→ WHAT TO DO
Repeat each entry below exactly as it stands.

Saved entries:
###
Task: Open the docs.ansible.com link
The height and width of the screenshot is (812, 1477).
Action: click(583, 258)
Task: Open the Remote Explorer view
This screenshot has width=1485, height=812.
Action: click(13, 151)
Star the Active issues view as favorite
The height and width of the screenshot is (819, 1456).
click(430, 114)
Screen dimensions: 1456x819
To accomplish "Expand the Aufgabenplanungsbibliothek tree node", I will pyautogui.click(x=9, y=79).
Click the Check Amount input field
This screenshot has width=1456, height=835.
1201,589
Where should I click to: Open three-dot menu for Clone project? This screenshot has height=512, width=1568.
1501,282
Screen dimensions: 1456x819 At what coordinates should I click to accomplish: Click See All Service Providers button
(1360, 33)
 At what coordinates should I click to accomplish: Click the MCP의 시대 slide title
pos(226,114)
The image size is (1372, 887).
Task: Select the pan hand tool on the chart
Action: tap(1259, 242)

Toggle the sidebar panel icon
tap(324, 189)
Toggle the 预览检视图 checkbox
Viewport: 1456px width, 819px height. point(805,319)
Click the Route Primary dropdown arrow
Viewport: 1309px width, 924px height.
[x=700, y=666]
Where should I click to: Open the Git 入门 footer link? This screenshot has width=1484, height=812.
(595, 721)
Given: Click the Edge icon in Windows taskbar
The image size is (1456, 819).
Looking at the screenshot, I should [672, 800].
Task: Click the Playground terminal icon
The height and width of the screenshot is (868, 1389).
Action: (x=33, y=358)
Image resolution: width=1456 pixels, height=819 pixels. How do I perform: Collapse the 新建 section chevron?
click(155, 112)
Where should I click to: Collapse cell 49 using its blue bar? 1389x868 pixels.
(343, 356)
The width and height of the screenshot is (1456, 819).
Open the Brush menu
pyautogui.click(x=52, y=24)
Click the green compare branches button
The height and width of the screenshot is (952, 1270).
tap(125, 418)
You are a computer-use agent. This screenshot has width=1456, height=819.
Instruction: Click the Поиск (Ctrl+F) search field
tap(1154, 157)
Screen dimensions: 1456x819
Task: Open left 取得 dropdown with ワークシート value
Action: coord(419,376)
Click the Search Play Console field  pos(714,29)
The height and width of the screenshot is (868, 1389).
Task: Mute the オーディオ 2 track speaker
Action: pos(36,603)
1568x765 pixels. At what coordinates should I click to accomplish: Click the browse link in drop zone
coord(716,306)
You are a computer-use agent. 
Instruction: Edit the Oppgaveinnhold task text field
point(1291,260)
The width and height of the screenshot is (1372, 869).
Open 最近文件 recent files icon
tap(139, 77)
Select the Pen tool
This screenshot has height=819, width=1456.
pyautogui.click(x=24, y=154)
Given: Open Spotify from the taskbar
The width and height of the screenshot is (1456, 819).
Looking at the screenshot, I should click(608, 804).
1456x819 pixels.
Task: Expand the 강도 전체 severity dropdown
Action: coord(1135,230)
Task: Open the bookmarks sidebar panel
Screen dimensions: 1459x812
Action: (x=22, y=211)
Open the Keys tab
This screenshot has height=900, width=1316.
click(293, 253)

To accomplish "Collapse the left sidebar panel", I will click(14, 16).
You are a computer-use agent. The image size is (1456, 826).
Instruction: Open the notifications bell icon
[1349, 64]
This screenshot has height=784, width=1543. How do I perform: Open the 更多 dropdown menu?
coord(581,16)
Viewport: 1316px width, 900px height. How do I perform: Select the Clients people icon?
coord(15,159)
###
→ FINISHED TASK
Task: Open the docs.ansible.com link
The height and width of the screenshot is (812, 1477).
Action: click(583, 258)
Task: Open the Remote Explorer view
This screenshot has width=1485, height=812.
Action: click(13, 151)
Star the Active issues view as favorite
The height and width of the screenshot is (819, 1456).
click(430, 114)
Screen dimensions: 1456x819
To accomplish "Expand the Aufgabenplanungsbibliothek tree node", I will pyautogui.click(x=9, y=79).
Click the Check Amount input field
This screenshot has width=1456, height=835.
1201,589
Where should I click to: Open three-dot menu for Clone project? This screenshot has height=512, width=1568.
1501,282
Screen dimensions: 1456x819 At what coordinates should I click to accomplish: Click See All Service Providers button
(1360, 33)
 At what coordinates should I click to accomplish: Click the MCP의 시대 slide title
pos(226,114)
The image size is (1372, 887).
Task: Select the pan hand tool on the chart
Action: tap(1259, 242)

Toggle the sidebar panel icon
tap(324, 189)
Toggle the 预览检视图 checkbox
Viewport: 1456px width, 819px height. point(805,319)
Click the Route Primary dropdown arrow
Viewport: 1309px width, 924px height.
[x=700, y=666]
Where should I click to: Open the Git 入门 footer link? This screenshot has width=1484, height=812.
(595, 721)
Given: Click the Edge icon in Windows taskbar
The image size is (1456, 819).
Looking at the screenshot, I should [672, 800].
Task: Click the Playground terminal icon
The height and width of the screenshot is (868, 1389).
Action: (x=33, y=358)
Image resolution: width=1456 pixels, height=819 pixels. How do I perform: Collapse the 新建 section chevron?
click(155, 112)
Where should I click to: Collapse cell 49 using its blue bar? 1389x868 pixels.
(343, 356)
The width and height of the screenshot is (1456, 819).
Open the Brush menu
pyautogui.click(x=52, y=24)
Click the green compare branches button
The height and width of the screenshot is (952, 1270).
tap(125, 418)
You are a computer-use agent. This screenshot has width=1456, height=819.
Instruction: Click the Поиск (Ctrl+F) search field
tap(1154, 157)
Screen dimensions: 1456x819
Task: Open left 取得 dropdown with ワークシート value
Action: coord(419,376)
Click the Search Play Console field  pos(714,29)
The height and width of the screenshot is (868, 1389).
Task: Mute the オーディオ 2 track speaker
Action: pos(36,603)
1568x765 pixels. At what coordinates should I click to accomplish: Click the browse link in drop zone
coord(716,306)
You are a computer-use agent. 
Instruction: Edit the Oppgaveinnhold task text field
point(1291,260)
The width and height of the screenshot is (1372, 869).
Open 最近文件 recent files icon
tap(139, 77)
Select the Pen tool
This screenshot has height=819, width=1456.
pyautogui.click(x=24, y=154)
Given: Open Spotify from the taskbar
The width and height of the screenshot is (1456, 819).
Looking at the screenshot, I should click(608, 804).
1456x819 pixels.
Task: Expand the 강도 전체 severity dropdown
Action: coord(1135,230)
Task: Open the bookmarks sidebar panel
Screen dimensions: 1459x812
Action: (x=22, y=211)
Open the Keys tab
This screenshot has height=900, width=1316.
click(293, 253)

To accomplish "Collapse the left sidebar panel", I will click(14, 16).
You are a computer-use agent. The image size is (1456, 826).
Instruction: Open the notifications bell icon
[1349, 64]
This screenshot has height=784, width=1543. How do I perform: Open the 更多 dropdown menu?
coord(581,16)
Viewport: 1316px width, 900px height. How do I perform: Select the Clients people icon?
coord(15,159)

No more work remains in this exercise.